Quando la corvèe uccide.


Enzo Pellegrin

24 gennaio 2022

Per gli amanti del concetto di “legalità”, appare interessante ricordare che all’epoca dei vascelli e delle navi di linea, una legge consentiva ai comandanti di Sua Maestà Britannica di arruolare forzosamente malcapitati. Questi, colti nei bar del porto o nelle vicinanze, storditi con un bastone o con qualche droga, si ritrovavano imbarcati a forza. Venivano chiamati “terrazzani”, landsmen, in inglese, termine che definiva l’inesperto di mare, in opposizione alla gente di mare formata, i marinai o seamen. 

Privi di qualsiasi formazione marittima, spesso non sapevano nuotare, nè reggersi sul ponte col mare agitato, ma erano obbligati a prestare la propria opera, rischiando di finire fuori bordo o d’essere mutilati da qualche scotta o caviglia.

La terribile ed ingiusta morte del giovane friulano Lorenzo Parelli può evocare l’immagine di simili barbarie. Lorenzo è andato a scuola per farsi un’istruzione. La legge di una periferica repubblica europea lo ha obbligato ad andare a lavorare gratis negli ultimi tre anni della scuola superiore. Del mondo del lavoro, ha fatto l’esperienza più terribile, e sempre più frequente: l’infortunio mortale.

* [Dati estratti]:

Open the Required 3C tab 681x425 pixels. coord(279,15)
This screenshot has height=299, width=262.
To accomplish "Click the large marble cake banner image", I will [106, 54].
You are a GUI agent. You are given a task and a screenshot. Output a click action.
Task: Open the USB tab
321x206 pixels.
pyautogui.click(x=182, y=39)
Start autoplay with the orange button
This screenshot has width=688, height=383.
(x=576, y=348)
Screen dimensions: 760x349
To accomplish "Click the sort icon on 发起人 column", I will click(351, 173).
==
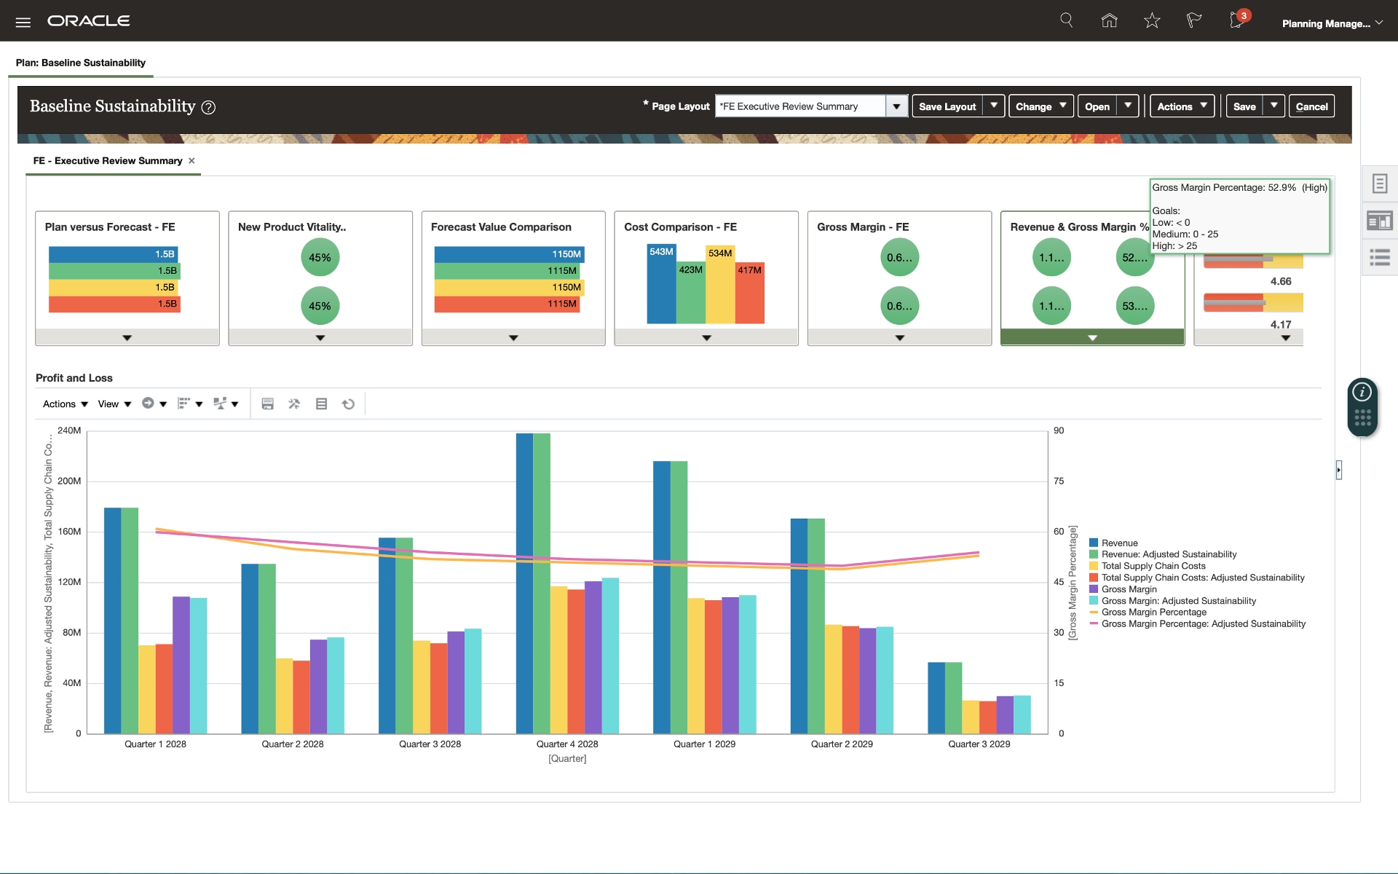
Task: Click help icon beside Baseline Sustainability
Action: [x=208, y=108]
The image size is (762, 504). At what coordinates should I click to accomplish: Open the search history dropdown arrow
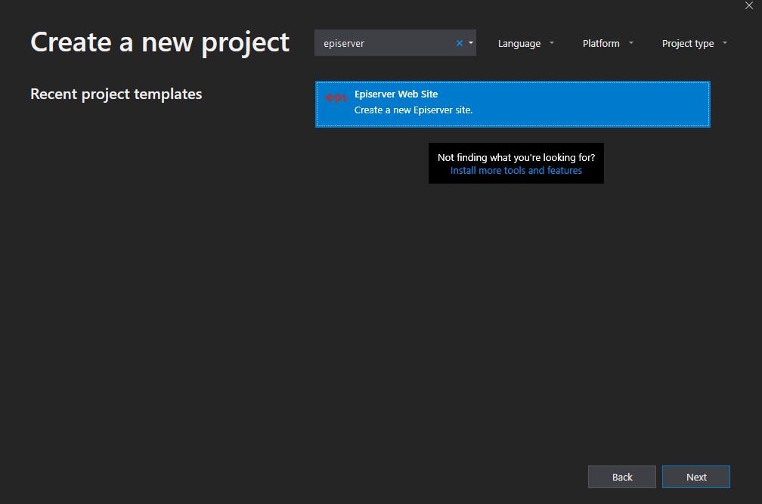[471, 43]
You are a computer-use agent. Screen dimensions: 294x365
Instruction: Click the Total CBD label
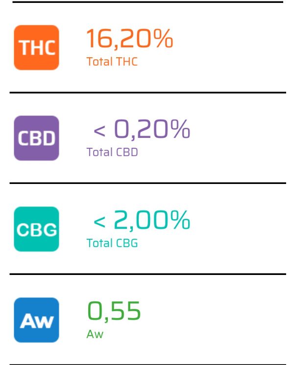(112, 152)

* [Dettagli esercizio]:
Rispondi a queste domande sull'estratto:
1. Con quale parola inglese si indicavano gli inesperti di mare imbarcati a forza?
2. Di che origine era il giovane Lorenzo Parelli?
3. In quali anni della scuola superiore la legge lo ha obbligato a lavorare gratis?

* [Risposta finale]:
1. Landsmen, cioè "terrazzani".
2. Era friulano.
3. Negli ultimi tre anni.